-- START DATA TO PROCESS --

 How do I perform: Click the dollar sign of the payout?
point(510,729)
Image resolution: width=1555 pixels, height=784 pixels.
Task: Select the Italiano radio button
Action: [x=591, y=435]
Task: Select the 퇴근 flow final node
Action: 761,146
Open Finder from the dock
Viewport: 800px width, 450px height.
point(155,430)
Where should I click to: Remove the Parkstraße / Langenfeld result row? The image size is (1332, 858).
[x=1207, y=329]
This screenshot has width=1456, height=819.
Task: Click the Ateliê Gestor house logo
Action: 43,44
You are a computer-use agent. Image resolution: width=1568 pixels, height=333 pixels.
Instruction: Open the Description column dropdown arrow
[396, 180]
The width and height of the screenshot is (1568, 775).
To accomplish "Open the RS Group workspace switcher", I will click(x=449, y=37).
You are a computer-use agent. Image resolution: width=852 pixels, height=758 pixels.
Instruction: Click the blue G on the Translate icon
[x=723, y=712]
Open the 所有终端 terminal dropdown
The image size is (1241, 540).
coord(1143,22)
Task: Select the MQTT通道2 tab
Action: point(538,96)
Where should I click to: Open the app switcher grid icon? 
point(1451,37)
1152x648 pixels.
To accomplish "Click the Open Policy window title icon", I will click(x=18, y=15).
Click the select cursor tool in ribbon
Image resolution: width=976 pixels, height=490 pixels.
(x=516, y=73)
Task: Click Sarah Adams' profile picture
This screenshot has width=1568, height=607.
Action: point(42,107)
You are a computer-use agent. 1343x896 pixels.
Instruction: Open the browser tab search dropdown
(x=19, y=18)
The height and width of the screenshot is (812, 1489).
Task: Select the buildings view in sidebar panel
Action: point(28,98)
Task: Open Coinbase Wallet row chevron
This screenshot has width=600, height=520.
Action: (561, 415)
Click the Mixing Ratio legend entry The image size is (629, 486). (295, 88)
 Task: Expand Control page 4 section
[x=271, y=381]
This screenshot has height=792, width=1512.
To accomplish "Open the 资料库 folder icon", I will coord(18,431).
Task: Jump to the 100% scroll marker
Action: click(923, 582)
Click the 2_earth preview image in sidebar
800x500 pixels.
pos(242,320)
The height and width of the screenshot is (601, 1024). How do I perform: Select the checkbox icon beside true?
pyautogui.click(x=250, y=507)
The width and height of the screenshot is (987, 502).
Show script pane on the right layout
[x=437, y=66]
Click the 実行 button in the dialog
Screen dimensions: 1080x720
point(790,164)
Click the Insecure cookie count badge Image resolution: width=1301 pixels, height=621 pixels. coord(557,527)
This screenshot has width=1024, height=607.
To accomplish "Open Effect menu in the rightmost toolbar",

-- END DATA TO PROCESS --

WHAT IS REQUIRED
Quote the lines from the records above, starting with the line that contains "Click the select cursor tool in ribbon" and going on through the line that contains "Click the Insecure".

REPLY TO THE TASK
Click the select cursor tool in ribbon
Image resolution: width=976 pixels, height=490 pixels.
(x=516, y=73)
Task: Click Sarah Adams' profile picture
This screenshot has width=1568, height=607.
Action: point(42,107)
You are a computer-use agent. 1343x896 pixels.
Instruction: Open the browser tab search dropdown
(x=19, y=18)
The height and width of the screenshot is (812, 1489).
Task: Select the buildings view in sidebar panel
Action: point(28,98)
Task: Open Coinbase Wallet row chevron
This screenshot has width=600, height=520.
Action: (561, 415)
Click the Mixing Ratio legend entry The image size is (629, 486). (295, 88)
 Task: Expand Control page 4 section
[x=271, y=381]
This screenshot has height=792, width=1512.
To accomplish "Open the 资料库 folder icon", I will coord(18,431).
Task: Jump to the 100% scroll marker
Action: click(923, 582)
Click the 2_earth preview image in sidebar
800x500 pixels.
pos(242,320)
The height and width of the screenshot is (601, 1024). How do I perform: Select the checkbox icon beside true?
pyautogui.click(x=250, y=507)
The width and height of the screenshot is (987, 502).
Show script pane on the right layout
[x=437, y=66]
Click the 実行 button in the dialog
Screen dimensions: 1080x720
point(790,164)
Click the Insecure cookie count badge Image resolution: width=1301 pixels, height=621 pixels. coord(557,527)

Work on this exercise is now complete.